Jesus saw fit to take umbrage with our little film festival and decided to knock out our power Easter evening just minutes before preparing to begin The Dead Outside. Clever bugger that he is, just five minutes or so after giving up and going to bed about three hours later, when the house and the world outside was dark and getting colder and colder, there was light.
You'd think he'd avoid the cliché, but what can you do?
So both Saturday and Sunday were devoid of zombie goodness, but Monday doth make up for it. Prepare, good children, as I bear witness to the artful restraint of Scotland's The Dead Outside and bask in the glory of Canada's Pontypool.
- The Dead Outside
- Director: Kerry Anne Mullaney
- Writers: Kris R. Bird & Kerry Anne Mullaney
- Scotland 86 min.
This is a pretty special film. Made on a budget of approximately £4,000 and shot over 15 days in Dumfries & Galloway, Scotland, writer/director Kerry Anne Mullaney has put together a remarkably artistic and disturbing piece of zombie cinema.
I'm not calling this a movie, because this has aspirations beyond just titillating you or bringing in some easy bucks. The performances are low-key and at times amateurish, but are never not believable. The script is skeletal in its structure, but gives you just enough to keep you interested. The direction is smart and artistic, choosing to focus on the psychological aspects of the story rather than wallow in gore or exploitation sleaze.
And I'm a viewer who loves gore and exploitative sleaze, believe you me.
I will admit to being a bit distracted as the film began, finding it hard to get a footing. The approach to zombies here is less on them as walking dead and more on them as after-effects of a viral plague that first turns you into a raving, violent loon, suffering from hallucinations and paranoia.

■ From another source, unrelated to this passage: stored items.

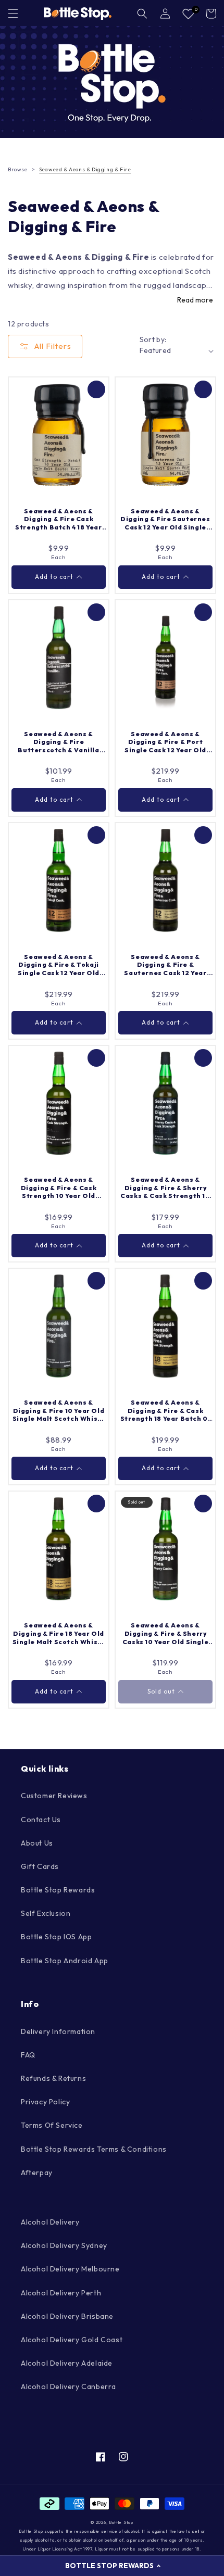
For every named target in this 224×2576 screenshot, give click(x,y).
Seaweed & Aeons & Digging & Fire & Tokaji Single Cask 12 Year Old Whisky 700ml (58, 965)
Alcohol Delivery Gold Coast (71, 2339)
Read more (195, 300)
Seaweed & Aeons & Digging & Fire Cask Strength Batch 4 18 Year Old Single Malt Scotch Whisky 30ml (58, 519)
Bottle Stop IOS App (56, 1936)
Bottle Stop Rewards (58, 1890)
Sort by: (153, 339)
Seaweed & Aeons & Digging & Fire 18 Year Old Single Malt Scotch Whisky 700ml (59, 1633)
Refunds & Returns (53, 2078)
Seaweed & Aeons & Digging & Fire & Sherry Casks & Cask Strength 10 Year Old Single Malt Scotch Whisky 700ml (165, 1188)
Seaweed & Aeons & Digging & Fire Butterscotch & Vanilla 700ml (58, 742)
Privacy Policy (45, 2101)
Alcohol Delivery (50, 2222)
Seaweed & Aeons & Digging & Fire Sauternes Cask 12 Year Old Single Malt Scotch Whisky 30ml (165, 519)
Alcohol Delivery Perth (61, 2292)
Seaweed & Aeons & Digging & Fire (85, 169)
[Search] (142, 13)
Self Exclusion (45, 1913)
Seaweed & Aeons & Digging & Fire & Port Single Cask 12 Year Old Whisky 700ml (165, 742)
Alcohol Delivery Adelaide (67, 2363)
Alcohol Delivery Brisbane (67, 2316)
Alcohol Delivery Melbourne (70, 2269)
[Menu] (13, 13)
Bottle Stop (121, 2522)
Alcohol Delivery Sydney (64, 2245)
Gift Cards (40, 1866)
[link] (112, 82)
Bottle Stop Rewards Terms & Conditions (94, 2149)
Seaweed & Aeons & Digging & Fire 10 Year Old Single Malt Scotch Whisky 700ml (59, 1410)
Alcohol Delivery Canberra (68, 2386)
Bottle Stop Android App (64, 1960)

As such, our main characters, Daniel (Alton Milne) and April (Sandra Louise Douglas) provide two points of contact with this post-apocalyptic world. Daniel is shell-shocked after watching his wife and child succumb to the plague and the infected. April is possibly schizophrenic and dealing with killing her grandparents – and anyone who wanders onto the property.
It's all very claustrophobic and filming in Scotland in March gave it a natural bleakness. Everything is cold and subdued, with a pale visual palette that matches the characters' emotional states.
Honestly, it couldn't have happened better if it had been planned.
There's a cursory nod to a larger story and an outside world looking for a cure, but this is really a very intimate, almost private film about madness, loneliness, and loss. It's probably not a film that many people are going to give much of a chance (as demonstrated by Rotten Tomatoes' 19% viewer rating), but this is a well-crafted little film and provides an inspiring look at what you can do with very little money, but with some style and smarts.
- Director: Bruce McDonald
- Writer: Tony Burgess
- Canada 93 min.
This is a film that earned a Metacritic score of 54 out of 100 and viewers give it a 68% fresh rating on Rotten Tomatoes. That means that the majority of people watching and rating this film are fucking idiots.
Because goddamn if this isn't the most intense, clever, freshest approach to the whole survivalist plague genre that has been made in the past fifteen to twenty years then I'll eat my hat. This is the only film to get a second viewing in the Annual Easter Zombie Movie Marathons, even though there are no actual zombies in it.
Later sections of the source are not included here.